Some chains, like the 69 Marsh stores and the 38 LoBills, almost all in Indiana and Ohio, carry all eight cuts, including the less common sirloin tip center steak and the shoulder center steak.

Although the new cuts are sold by 2,000 markets, finding them still can be a challenge. Jay Carlson, a co-owner of a restaurant-supply company in Philadelphia, first learned about flat irons last summer when he saw them listed on a client's menu. None of his local markets carry them, so he bought some frozen ones from Omaha Steaks and grilled them. "They were very lean, tender," Mr. Carlson says. This week, he plans to canvass upscale butcher shops in the area to locate fresh flat irons to grill for the Fourth of July.

Another complication for food shoppers: baffling nomenclature. Steak names already were hard to figure out because they vary widely by region; the same cut may be called a New York strip or a Kansas City steak.The new steaks are adding to the confusion by sporting one name in restaurants and another in markets. Restaurants serve a "ranch" steak; retailers call it a "shoulder center steak." The flat-iron steak, the most popular of the new cuts, is a version of a shoulder top blade steak, but some supermarkets sell a shoulder top blade steak that isn't a flat iron. If the words "flat iron" aren't on the label, ask the meat manager for clarification.

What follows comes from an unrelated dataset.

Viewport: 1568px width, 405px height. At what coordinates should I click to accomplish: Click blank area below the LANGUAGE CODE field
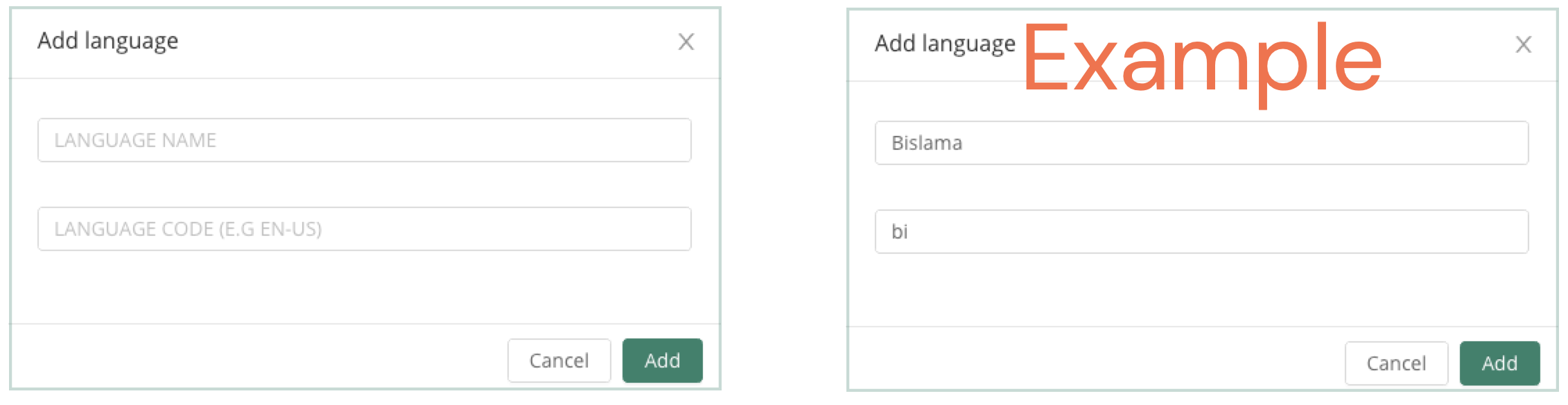(x=364, y=288)
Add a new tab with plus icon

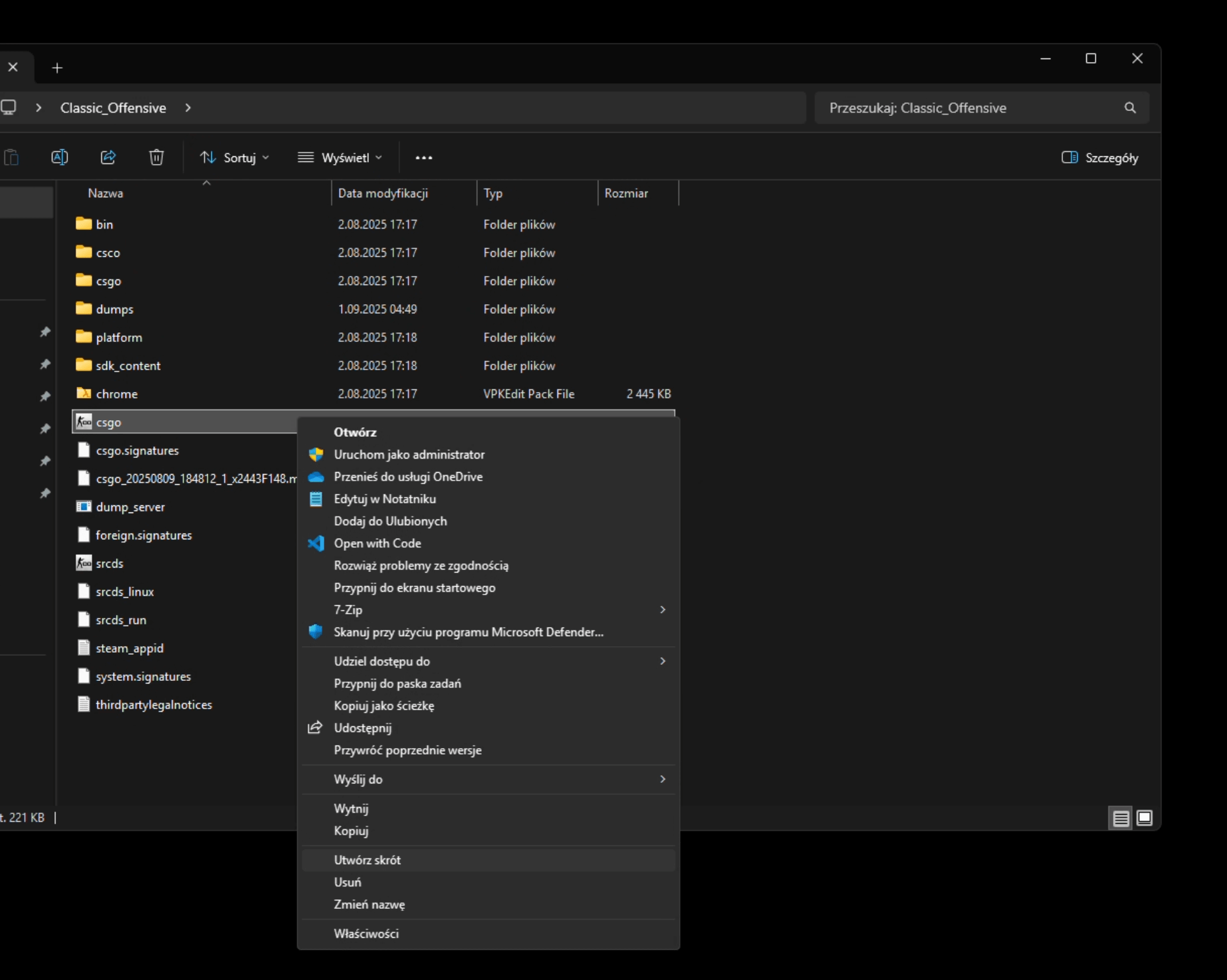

For consumers who aren't looking to trade in their filet mignon for flat irons, there is some good news on the horizon. Beef prices are declining at the wholesale level, and some big-box stores, like Costco, which react quickly to wholesale price changes, already have lowered some steak prices by as much as $2 a pound. In many supermarkets, the prices for steak haven't yet fallen.
BUT BUT BUT---- I thought MRJ said that the checkoff developed the flat iron steak... Isn't that right MRJ :???: :?

Checkoff (tax) dollars should not be used to promote a Political Action Group :mad: :mad:

I was told the other day that their is a TV ad now playing advertising Tyson meats- at the end of the ad the NCBA and checkoff logos appear....I don't watch much TV so haven't even seen any Tyson ads...

Might be a recall vote coming before they think.....
NCBA (Federation of State Beef Councils) and NCBA (Policy/Dues division) both are housed in the same building as is the CBB. The reason is to SAVE MONEY, and they do work together, with staff time carefully accounted for and allocated to the proper accounts for payment to assure Checkoff dollars are NOT spent improperly.

Don't forget that both the Federation of State Beef Councils and the Policy/Dues division are NCBA, but the funding is separate, and the Fed. div. has people from many beef producer organizations other than NCBA on it. My bet is there are some R-CALF members there, too.

Please remain calm and direct your questions to anyone at www.beef.org Tuesday morning. Woudn't want any of you overdosing on hysteria or euphoria thinking you had somehow trapped NCBA Policy Division in a compromising situation.

BTW, why would you think NCBA can control what some reporter or newspaper chooses to write? There are some who can and do twist, spin, leave out important points, or add their own stuff.